§ **To do**
Retype, exactly as written, every line from the one containing "At what coordinates" through the last line of the records below, both included; skip the pictures.

§ **Exercise materials**
-=-=-=-=-

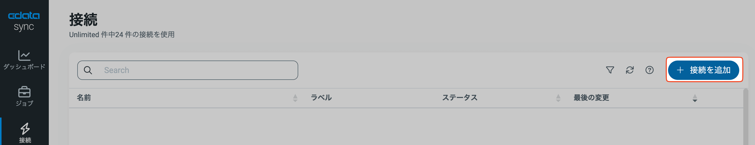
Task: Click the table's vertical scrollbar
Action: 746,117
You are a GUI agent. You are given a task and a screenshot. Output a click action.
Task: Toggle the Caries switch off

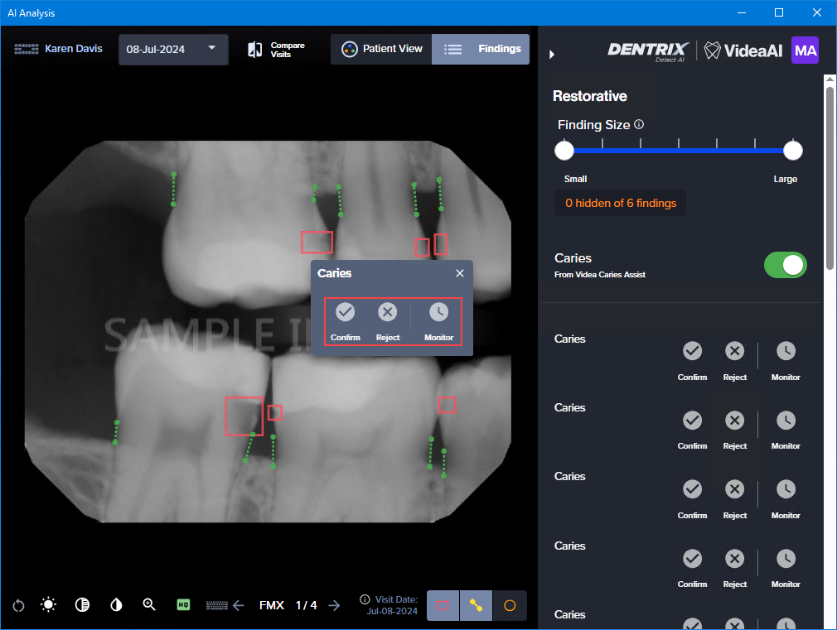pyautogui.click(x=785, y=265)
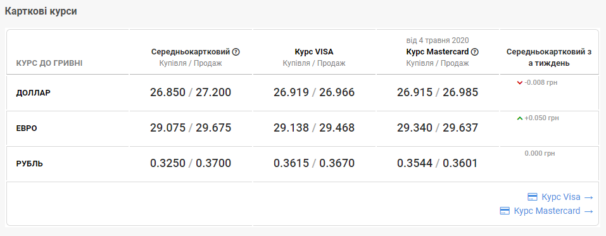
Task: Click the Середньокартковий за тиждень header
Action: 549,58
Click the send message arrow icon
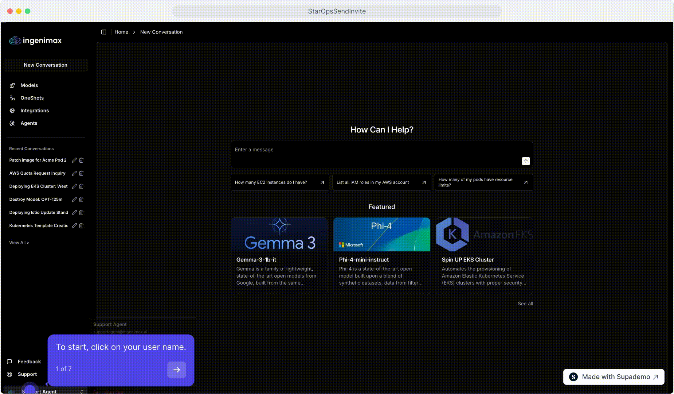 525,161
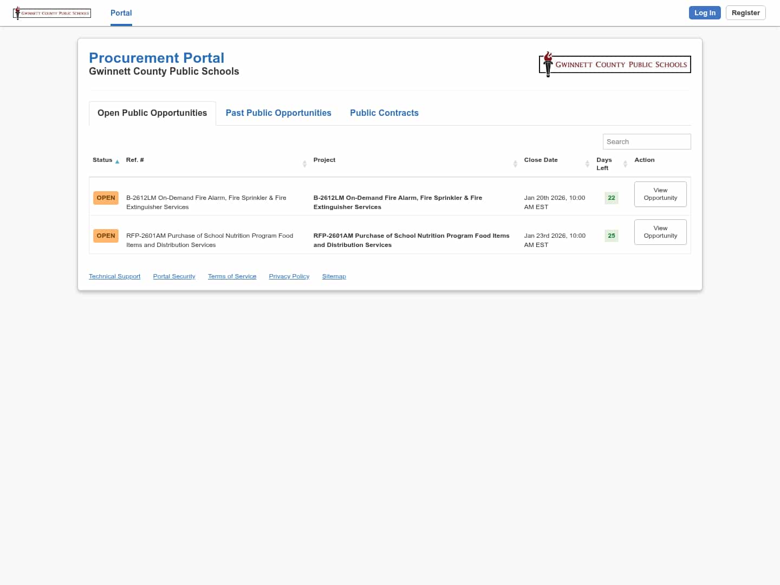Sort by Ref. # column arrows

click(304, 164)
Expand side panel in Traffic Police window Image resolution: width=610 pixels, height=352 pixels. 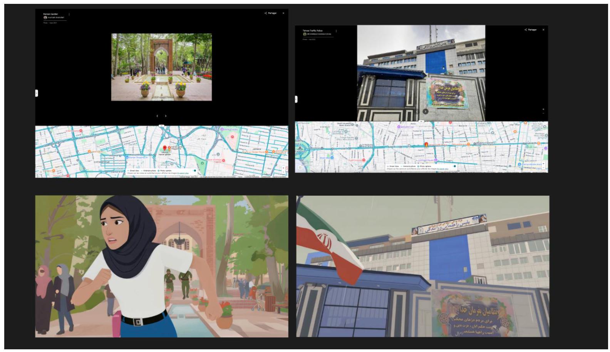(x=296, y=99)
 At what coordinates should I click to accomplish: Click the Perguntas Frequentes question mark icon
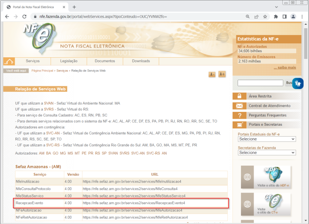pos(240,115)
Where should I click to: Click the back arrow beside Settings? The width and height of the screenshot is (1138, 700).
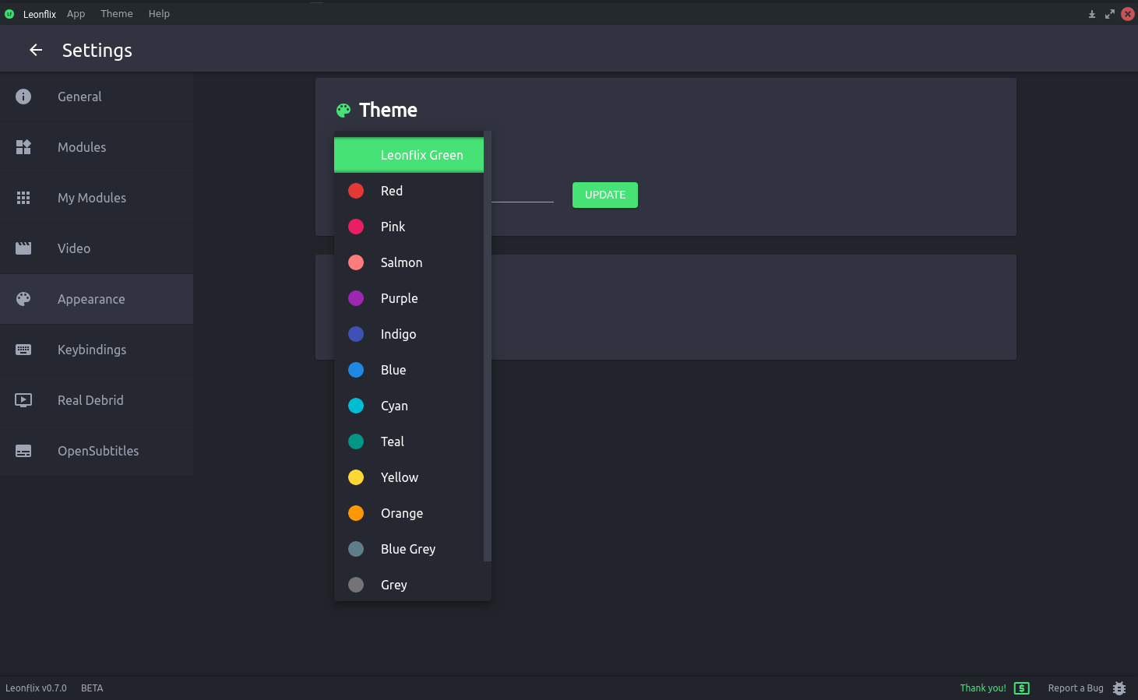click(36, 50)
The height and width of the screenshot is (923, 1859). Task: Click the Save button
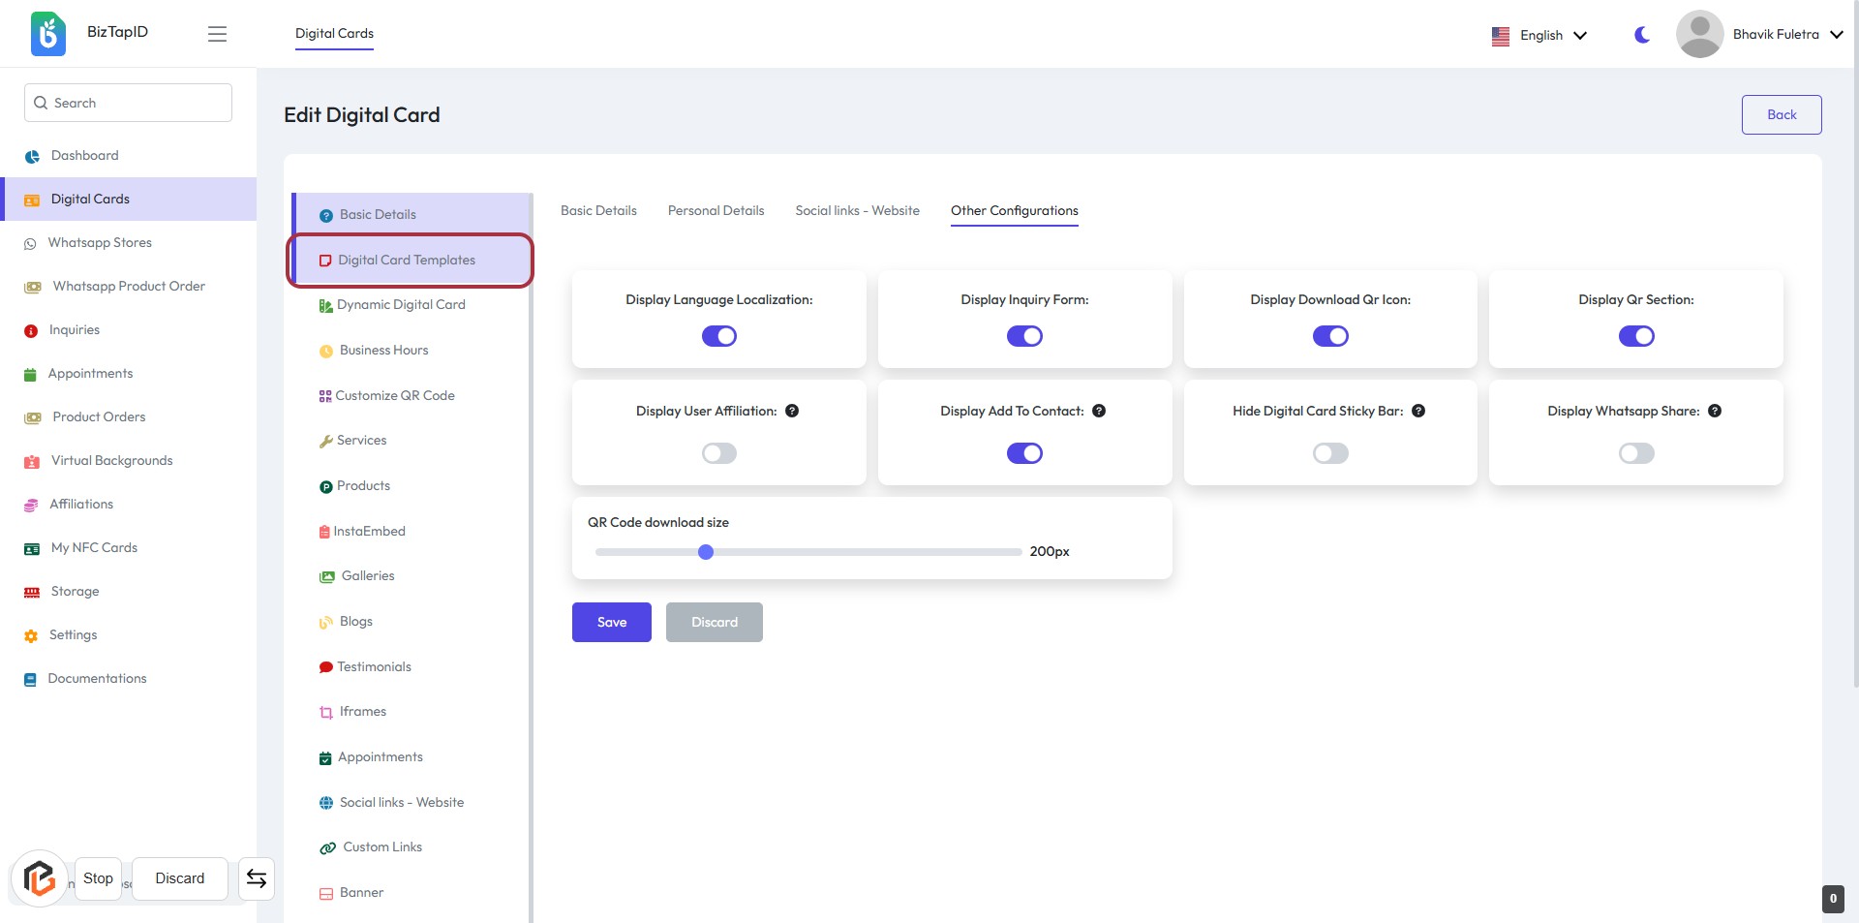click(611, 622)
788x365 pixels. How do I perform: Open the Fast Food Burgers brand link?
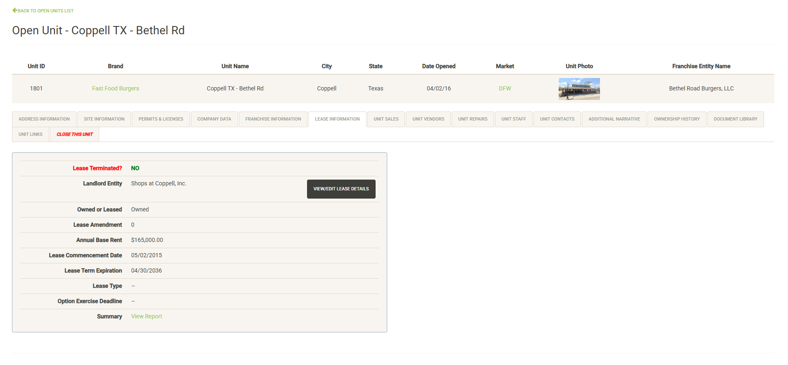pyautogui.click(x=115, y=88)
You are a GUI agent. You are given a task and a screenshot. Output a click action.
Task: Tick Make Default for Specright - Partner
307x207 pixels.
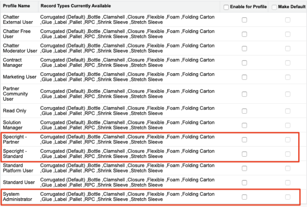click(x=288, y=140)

-=-=-=-=-

§ **Result below**
 At what coordinates should I click to accomplish: Click the Perguntas Frequentes question mark icon
pos(240,115)
Where should I click to: Click the back arrow beside Settings? The width and height of the screenshot is (1138, 700).
click(36, 50)
The height and width of the screenshot is (923, 1859). Task: Click the Save button
click(611, 622)
788x365 pixels. How do I perform: Open the Fast Food Burgers brand link?
pyautogui.click(x=115, y=88)
You are a GUI agent. You are given a task and a screenshot. Output a click action.
Task: Tick Make Default for Specright - Partner
307x207 pixels.
click(x=288, y=140)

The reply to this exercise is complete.